Kronologinya singkat tapi janggal. Seorang pria berinisial PIS hendak terbang membawa emas batangan seberat ±4 kg. Saat pemeriksaan X-ray, petugas Aviation Security (Avsec) curiga dan meminta dokumen kepemilikan maupun asal-usul emas. PIS tidak bisa menunjukkan. Penerbangan batal, dan yang bersangkutan memilih membawa emasnya pulang.
Kasus berhenti di situ. Tidak ada penyerahan ke polisi, tidak ada penyitaan.
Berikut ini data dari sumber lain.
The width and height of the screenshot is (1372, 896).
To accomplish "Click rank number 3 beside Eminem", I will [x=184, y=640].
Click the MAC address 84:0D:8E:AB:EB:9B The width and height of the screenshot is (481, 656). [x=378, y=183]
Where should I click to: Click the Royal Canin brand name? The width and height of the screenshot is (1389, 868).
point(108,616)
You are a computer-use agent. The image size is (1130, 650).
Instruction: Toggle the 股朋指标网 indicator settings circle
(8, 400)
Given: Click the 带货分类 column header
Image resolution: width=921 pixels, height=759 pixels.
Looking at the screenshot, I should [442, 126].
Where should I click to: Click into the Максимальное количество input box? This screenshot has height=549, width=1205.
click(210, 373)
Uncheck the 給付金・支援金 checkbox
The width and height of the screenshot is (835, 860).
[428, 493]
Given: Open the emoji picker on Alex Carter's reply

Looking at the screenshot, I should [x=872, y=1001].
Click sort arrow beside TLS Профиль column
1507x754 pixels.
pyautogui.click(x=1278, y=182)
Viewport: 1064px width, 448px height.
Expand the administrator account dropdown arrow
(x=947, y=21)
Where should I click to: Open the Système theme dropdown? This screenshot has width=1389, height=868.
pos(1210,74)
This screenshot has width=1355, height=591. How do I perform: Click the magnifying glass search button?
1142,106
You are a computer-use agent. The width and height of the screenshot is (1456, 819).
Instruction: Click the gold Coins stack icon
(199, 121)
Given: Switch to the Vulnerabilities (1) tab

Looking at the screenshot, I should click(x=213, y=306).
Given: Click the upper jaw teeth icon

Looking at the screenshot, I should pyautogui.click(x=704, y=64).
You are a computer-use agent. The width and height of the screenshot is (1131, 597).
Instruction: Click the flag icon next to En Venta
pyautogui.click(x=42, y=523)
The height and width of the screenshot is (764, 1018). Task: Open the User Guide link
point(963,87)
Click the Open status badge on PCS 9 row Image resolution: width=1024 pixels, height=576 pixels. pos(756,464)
Pertanyaan yang Belum Terjawab
1. Kenapa bisa dibawa pulang?
Jika merujuk kasus 8 kg pada 27 Juni 2026, emas yang tidak jelas dokumennya langsung diserahkan Avsec ke Polres untuk verifikasi. Kenapa perlakuan terhadap 4 kg batangan ini berbeda? Apakah SOP Avsec berubah dalam 3 minggu?
2. Batangan vs Perhiasan
Polisi menyatakan emas 8 kg “legal” karena sudah jadi perhiasan dan dokumen lengkap. Kasus 4 kg ini justru batangan. Dalam regulasi, emas batangan lebih ketat aturannya dibanding perhiasan, terutama soal asal tambang dan pajak. Lolosnya 4 kg batangan ini tanpa proses hukum justru memicu tanda tanya.
3. Dari mana asal emas?
Ini pertanyaan publik yang paling liar. Medsos sudah kadung mengaitkan Bandara Singkawang dengan jalur emas PETI Kalbar. Meski itu baru tuduhan tanpa bukti hukum, tidak adanya penjelasan resmi soal nasib 4 kg batangan membuat spekulasi makin subur.
Semua Temuan Harus Di tracing
Muhammad Najib, perwakilan LPK RI Kalbar, menegaskan kasus 4 kg tidak boleh diabaikan meski tidak diproses. “Batangan 4 kg itu bukan jumlah kecil. Kalau tidak ada dokumen, harusnya ditelusuri. Minimal dicatat, dilaporkan ke instansi terkait. Jangan sampai bandara jadi pintu belakang komoditas ilegal.”
Deki Menziano menambahkan, “Publik berhak tahu: apakah PIS sudah dipanggil lagi? Apakah emasnya sudah diverifikasi instansi berwenang? Kalau diam, wajar masyarakat curiga.”
Kontras dengan Soetta
Di Bandara Soekarno-Hatta, 17,55 kg emas digagalkan penyelundupannya dalam 12 kasus sebulan terakhir. Nilainya Rp 45,7 M.
Modusnya disembunyikan di koper sampai mi instan. Pertanyaannya: apakah bandara daerah punya kemampuan deteksi dan ketegasan yang sama?.
Status Terkini: Menggantung
Hingga 4 Juli 2026, belum ada keterangan resmi dari Polres Singkawang, BKSDA, ESDM, maupun Bea Cukai soal tindak lanjut temuan 4 kg ini.
Emasnya dibawa pulang, kasusnya menguap, tapi kecurigaan publik tidak
Kasus 8 kg mungkin sudah “legal” versi polisi. Tapi kasus 4 kg batangan ini adalah PR transparansi yang belum dijawab. Sebab sekali celah dibiarkan, publik akan bertanya: berapa banyak “4 kg” lain yang lolos sebelum dan sesudahnya?
Catatan redaksi: Pihak PIS belum memberikan keterangan. Segala dugaan keterkaitan dengan PETI masih bersifat tuduhan yang belum terbukti secara hukum. Asas praduga tak bersalah berlaku.